-- start of EXERCISE MATERIALS --
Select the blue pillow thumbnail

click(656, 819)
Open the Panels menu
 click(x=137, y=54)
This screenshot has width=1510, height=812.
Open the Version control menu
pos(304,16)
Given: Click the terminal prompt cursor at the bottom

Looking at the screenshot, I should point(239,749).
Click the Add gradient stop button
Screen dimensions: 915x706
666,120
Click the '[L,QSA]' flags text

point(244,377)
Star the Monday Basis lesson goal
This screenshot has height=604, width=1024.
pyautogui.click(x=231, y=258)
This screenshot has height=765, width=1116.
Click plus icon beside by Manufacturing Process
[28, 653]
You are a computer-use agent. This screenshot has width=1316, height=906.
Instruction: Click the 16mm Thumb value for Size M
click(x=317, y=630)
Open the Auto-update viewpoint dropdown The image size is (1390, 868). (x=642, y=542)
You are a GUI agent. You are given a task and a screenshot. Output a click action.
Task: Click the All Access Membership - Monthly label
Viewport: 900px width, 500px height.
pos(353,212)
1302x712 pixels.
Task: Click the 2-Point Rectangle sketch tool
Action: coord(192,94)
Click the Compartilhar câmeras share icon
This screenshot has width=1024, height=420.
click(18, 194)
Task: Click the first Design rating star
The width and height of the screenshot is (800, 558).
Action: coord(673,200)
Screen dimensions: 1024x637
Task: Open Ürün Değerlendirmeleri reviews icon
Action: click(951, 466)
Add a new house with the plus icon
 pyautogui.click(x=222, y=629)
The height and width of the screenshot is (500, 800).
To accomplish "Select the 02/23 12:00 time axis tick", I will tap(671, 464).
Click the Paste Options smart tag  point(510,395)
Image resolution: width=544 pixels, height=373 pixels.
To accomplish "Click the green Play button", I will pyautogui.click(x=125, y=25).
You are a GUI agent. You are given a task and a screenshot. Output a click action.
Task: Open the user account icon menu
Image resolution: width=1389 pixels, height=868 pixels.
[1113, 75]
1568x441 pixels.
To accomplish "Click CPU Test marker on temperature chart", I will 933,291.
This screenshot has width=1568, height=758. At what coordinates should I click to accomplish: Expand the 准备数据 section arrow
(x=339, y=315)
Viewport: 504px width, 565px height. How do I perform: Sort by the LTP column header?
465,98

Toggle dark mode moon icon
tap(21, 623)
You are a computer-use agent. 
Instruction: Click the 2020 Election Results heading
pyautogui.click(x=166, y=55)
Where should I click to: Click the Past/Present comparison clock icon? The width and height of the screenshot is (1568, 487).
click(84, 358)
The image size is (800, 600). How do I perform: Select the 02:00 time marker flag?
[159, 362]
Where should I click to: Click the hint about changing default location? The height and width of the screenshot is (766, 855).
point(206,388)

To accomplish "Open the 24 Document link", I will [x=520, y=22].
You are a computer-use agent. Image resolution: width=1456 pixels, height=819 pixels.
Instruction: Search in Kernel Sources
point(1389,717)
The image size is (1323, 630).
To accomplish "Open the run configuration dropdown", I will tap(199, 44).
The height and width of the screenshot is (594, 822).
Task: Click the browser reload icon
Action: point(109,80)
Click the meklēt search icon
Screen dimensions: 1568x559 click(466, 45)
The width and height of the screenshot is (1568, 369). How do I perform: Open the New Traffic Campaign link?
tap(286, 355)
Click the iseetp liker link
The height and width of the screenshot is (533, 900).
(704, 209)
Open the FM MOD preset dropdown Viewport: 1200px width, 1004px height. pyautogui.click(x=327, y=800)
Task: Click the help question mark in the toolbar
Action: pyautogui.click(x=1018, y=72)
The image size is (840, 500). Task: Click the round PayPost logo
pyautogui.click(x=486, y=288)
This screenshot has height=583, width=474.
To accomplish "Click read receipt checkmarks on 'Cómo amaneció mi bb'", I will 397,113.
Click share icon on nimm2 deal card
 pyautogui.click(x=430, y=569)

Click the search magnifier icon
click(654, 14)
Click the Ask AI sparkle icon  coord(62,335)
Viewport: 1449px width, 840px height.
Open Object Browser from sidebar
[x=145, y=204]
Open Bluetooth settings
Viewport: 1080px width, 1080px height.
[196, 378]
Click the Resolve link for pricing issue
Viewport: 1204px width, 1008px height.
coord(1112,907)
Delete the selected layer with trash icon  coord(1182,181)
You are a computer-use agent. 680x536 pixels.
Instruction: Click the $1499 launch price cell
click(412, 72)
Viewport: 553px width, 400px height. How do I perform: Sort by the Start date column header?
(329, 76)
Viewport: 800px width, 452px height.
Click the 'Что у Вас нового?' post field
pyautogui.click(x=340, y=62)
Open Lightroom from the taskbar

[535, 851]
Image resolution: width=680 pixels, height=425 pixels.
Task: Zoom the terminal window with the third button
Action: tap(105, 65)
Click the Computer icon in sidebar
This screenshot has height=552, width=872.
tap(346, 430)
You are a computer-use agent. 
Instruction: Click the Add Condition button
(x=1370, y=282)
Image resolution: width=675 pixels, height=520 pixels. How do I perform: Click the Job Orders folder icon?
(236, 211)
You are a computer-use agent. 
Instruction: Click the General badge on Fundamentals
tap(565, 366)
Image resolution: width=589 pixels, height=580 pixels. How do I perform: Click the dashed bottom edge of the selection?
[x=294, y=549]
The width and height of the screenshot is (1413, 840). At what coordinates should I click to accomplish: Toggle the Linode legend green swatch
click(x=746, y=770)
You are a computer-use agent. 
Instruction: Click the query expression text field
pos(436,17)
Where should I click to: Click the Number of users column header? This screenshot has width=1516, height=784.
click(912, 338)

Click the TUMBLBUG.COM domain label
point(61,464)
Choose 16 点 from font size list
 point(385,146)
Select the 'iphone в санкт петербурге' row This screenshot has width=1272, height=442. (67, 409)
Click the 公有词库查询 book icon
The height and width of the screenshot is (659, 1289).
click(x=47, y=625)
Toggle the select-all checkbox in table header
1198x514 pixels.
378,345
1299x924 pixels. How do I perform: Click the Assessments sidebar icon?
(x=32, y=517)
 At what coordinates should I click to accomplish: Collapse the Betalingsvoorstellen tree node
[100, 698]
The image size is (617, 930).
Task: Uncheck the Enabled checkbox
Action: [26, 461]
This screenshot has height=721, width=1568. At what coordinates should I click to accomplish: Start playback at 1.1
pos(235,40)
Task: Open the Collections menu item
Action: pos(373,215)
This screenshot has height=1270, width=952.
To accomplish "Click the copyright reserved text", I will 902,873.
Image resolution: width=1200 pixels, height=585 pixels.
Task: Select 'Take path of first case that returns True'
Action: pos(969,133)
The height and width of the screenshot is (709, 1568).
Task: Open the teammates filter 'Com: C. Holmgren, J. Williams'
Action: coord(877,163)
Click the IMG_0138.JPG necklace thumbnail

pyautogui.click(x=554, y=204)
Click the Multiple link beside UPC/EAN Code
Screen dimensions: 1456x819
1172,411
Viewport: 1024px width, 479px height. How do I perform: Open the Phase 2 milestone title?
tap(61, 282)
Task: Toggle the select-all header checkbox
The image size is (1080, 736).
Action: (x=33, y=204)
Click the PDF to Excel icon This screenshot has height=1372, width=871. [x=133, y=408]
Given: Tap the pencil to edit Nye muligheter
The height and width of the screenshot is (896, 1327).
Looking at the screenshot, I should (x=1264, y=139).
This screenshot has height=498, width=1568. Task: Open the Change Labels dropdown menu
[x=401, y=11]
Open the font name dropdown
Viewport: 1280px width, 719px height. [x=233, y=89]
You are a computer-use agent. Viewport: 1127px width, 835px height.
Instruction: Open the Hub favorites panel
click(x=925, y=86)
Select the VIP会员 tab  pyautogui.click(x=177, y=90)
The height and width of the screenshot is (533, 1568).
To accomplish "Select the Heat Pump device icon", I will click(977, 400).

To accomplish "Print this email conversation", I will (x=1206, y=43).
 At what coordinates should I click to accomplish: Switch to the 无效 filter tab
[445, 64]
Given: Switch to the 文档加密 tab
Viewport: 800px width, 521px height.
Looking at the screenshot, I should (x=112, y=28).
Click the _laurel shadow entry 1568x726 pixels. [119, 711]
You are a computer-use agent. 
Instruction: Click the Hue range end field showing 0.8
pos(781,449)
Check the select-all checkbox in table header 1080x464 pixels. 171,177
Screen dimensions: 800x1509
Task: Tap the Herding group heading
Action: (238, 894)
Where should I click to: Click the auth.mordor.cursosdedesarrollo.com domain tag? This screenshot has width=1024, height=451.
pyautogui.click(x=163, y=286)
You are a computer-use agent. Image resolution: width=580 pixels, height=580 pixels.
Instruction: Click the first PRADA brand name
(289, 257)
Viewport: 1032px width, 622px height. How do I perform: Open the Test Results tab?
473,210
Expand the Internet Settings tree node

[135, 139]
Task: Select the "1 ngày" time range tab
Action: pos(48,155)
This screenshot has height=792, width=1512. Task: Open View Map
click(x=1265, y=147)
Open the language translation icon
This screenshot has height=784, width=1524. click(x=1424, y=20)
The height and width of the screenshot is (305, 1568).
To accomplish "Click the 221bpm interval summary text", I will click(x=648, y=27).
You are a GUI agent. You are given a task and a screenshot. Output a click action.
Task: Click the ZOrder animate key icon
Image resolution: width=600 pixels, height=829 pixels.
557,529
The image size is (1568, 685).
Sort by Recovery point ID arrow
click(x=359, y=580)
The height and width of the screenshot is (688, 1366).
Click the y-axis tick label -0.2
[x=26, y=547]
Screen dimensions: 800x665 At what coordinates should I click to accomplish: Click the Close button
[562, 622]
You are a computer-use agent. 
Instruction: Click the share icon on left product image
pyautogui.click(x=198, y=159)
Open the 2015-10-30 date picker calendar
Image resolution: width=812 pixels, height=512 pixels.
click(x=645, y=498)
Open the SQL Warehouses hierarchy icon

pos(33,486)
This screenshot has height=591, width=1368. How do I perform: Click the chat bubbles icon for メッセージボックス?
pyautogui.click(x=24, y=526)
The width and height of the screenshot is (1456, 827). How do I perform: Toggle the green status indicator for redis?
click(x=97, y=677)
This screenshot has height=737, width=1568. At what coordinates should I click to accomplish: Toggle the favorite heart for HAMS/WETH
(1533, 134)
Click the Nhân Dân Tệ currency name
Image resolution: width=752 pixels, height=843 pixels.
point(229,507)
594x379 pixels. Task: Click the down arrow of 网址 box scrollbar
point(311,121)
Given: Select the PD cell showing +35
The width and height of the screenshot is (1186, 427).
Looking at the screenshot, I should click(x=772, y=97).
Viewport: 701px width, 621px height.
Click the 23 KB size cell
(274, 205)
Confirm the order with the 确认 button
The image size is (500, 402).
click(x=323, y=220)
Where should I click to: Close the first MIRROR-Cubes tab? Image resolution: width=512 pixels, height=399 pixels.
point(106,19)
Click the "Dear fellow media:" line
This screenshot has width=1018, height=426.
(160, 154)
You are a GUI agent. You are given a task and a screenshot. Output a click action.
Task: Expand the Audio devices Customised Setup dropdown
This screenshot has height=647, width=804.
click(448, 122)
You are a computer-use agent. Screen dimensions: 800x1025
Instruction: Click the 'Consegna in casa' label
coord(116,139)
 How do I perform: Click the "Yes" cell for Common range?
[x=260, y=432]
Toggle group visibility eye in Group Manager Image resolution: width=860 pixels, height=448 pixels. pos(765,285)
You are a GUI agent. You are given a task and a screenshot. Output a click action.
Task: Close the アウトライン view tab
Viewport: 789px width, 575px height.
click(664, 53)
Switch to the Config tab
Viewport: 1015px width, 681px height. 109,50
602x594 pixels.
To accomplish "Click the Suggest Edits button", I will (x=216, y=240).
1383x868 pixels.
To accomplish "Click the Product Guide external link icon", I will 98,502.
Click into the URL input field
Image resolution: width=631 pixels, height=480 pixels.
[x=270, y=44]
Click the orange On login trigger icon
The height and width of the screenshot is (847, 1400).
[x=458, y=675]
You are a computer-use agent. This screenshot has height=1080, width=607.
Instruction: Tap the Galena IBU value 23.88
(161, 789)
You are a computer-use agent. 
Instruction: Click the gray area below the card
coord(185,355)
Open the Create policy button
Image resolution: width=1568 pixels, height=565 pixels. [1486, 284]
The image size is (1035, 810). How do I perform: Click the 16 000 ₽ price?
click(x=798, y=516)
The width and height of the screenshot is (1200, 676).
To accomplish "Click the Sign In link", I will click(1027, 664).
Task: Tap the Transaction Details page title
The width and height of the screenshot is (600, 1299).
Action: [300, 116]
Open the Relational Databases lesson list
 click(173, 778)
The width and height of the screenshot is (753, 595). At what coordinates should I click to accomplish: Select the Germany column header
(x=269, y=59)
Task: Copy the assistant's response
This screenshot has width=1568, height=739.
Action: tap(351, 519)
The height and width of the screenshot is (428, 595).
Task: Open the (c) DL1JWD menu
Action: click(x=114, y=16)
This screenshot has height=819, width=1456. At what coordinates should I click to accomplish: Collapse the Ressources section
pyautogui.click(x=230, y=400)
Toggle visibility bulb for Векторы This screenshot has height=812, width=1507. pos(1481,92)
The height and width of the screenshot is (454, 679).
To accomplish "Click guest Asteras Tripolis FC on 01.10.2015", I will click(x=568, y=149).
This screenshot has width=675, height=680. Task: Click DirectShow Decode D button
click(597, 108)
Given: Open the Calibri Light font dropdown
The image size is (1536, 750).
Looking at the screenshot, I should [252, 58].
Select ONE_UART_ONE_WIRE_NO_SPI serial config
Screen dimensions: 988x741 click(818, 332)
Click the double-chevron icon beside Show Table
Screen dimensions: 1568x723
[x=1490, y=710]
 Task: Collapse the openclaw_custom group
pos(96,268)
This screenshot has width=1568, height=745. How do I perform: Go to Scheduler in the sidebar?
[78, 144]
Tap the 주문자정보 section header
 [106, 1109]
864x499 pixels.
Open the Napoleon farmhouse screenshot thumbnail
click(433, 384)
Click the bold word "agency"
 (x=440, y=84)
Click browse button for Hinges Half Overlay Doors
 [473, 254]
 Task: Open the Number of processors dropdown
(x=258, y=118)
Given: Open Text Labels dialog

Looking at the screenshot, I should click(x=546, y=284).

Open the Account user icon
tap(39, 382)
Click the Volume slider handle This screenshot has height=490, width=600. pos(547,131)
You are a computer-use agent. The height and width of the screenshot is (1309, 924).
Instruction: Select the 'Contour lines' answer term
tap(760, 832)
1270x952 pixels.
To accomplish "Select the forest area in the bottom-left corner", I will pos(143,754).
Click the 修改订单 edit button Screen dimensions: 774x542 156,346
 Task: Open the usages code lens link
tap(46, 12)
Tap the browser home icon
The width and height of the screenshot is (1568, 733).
-- end of EXERCISE MATERIALS --
> **TASK STATEMENT**: Render the data as a numbered list, from the line containing "This screenshot has width=1568, height=745." through the end of the data, both included, leaving out blank lines.

> **RESULT**:
1. This screenshot has width=1568, height=745. How do I perform: Go to Scheduler in the sidebar?
2. [78, 144]
3. Tap the 주문자정보 section header
4.  [106, 1109]
5. 864x499 pixels.
6. Open the Napoleon farmhouse screenshot thumbnail
7. click(433, 384)
8. Click the bold word "agency"
9.  (x=440, y=84)
10. Click browse button for Hinges Half Overlay Doors
11.  [473, 254]
12.  Task: Open the Number of processors dropdown
13. (x=258, y=118)
14. Given: Open Text Labels dialog
15. Looking at the screenshot, I should click(x=546, y=284).
16. Open the Account user icon
17. tap(39, 382)
18. Click the Volume slider handle This screenshot has height=490, width=600. pos(547,131)
19. You are a computer-use agent. The height and width of the screenshot is (1309, 924).
20. Instruction: Select the 'Contour lines' answer term
21. tap(760, 832)
22. 1270x952 pixels.
23. To accomplish "Select the forest area in the bottom-left corner", I will pos(143,754).
24. Click the 修改订单 edit button Screen dimensions: 774x542 156,346
25.  Task: Open the usages code lens link
26. tap(46, 12)
27. Tap the browser home icon
28. The width and height of the screenshot is (1568, 733).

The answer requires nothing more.